Setup a tensorflow environment,
conda create -n yoloret python=3.9
conda activate yoloret
conda install -c anaconda tensorflow-gpu
Install additional packages
conda install -c anaconda pillow
conda install -c conda-forge opencv
conda install tqdm
pip install --upgrade neural_structured_learning
Download and extract the VOC 2007 and 2012 dataset as shown below
wget https://pjreddie.com/media/files/VOCtrainval_11-May-2012.tar
wget https://pjreddie.com/media/files/VOCtrainval_06-Nov-2007.tar
wget https://pjreddie.com/media/files/VOCtest_06-Nov-2007.tar
tar -xf VOCtrainval_11-May-2012.tar
tar -xf VOCtrainval_06-Nov-2007.tar
tar -xf VOCtest_06-Nov-2007.tar
We have provided label lists in the folder data_paths
which can be directly adapted to prepare data for training and evaluation.
python update_voc_path.py "/path/to/VOC/dataset/"
COCO dataset needs to be downloaded directly from the official website : https://cocodataset.org/#download
Download the 2017 Train Images
, 2017 Val Images
and 2017 Train/Val annotations
.
We have provided label lists in the folder data_paths
which can be directly adapted to prepare data for training and evaluation.
python update_coco_path.py "/path/to/COCO/dataset/"

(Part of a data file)
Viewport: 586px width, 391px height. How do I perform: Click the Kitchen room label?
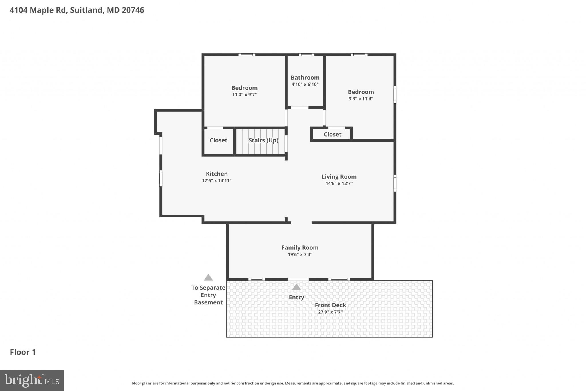pyautogui.click(x=217, y=174)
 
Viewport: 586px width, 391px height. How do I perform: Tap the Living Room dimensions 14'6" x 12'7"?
pyautogui.click(x=339, y=184)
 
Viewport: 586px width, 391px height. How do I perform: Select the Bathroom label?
pyautogui.click(x=305, y=78)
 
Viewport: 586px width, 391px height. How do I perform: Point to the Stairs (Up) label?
pyautogui.click(x=263, y=140)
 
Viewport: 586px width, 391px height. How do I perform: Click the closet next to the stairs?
pyautogui.click(x=218, y=140)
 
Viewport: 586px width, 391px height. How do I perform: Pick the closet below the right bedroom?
pyautogui.click(x=332, y=135)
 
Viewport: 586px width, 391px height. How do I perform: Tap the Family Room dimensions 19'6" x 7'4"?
pyautogui.click(x=300, y=254)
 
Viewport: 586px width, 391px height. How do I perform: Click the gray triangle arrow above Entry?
pyautogui.click(x=296, y=287)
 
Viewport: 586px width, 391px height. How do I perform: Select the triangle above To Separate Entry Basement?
pyautogui.click(x=208, y=278)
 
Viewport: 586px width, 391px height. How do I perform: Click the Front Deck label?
pyautogui.click(x=330, y=305)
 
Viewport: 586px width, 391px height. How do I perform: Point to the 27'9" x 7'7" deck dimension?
pyautogui.click(x=330, y=312)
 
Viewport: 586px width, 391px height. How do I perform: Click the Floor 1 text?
pyautogui.click(x=23, y=352)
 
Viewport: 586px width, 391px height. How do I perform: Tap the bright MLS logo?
pyautogui.click(x=32, y=380)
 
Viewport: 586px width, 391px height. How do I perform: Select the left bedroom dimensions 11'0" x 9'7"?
pyautogui.click(x=244, y=95)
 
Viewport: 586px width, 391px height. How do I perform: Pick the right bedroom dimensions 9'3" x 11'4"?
pyautogui.click(x=361, y=99)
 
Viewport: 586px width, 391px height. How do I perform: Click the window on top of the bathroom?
pyautogui.click(x=306, y=55)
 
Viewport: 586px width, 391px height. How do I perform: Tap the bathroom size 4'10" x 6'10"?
pyautogui.click(x=305, y=84)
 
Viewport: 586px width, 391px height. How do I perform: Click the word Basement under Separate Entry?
pyautogui.click(x=208, y=302)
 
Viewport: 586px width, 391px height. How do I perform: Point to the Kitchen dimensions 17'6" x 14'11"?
pyautogui.click(x=217, y=180)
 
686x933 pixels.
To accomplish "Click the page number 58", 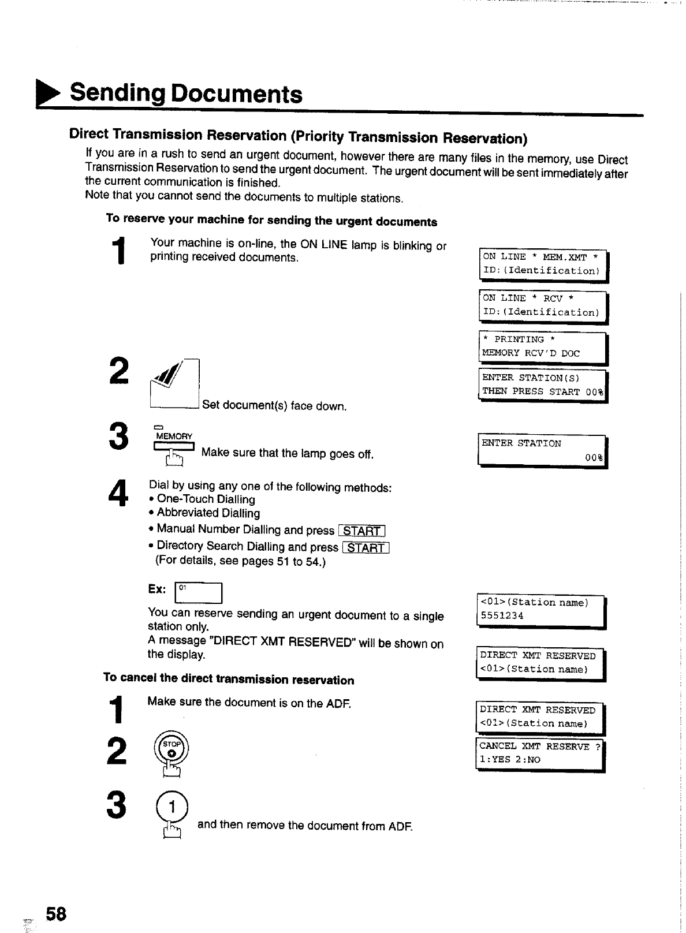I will tap(57, 914).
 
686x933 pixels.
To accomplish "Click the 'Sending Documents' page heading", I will tap(185, 94).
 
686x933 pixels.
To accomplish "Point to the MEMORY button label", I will tap(173, 436).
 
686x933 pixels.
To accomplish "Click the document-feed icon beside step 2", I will tap(174, 383).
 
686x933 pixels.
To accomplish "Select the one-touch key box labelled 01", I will tap(198, 592).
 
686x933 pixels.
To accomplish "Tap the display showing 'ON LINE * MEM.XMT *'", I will tap(543, 264).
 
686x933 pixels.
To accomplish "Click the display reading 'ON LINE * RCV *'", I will tap(543, 305).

* **REQUIREMENT**
Please answer these questions about the setup instructions, one per line:
1. Which Python version is given in the command that creates the conda environment?
2. From which channel is opencv installed?
3. Which script updates the path to the COCO dataset?
The entries play no role here.

* **THE SOLUTION**
1. 3.9
2. conda-forge
3. update_coco_path.py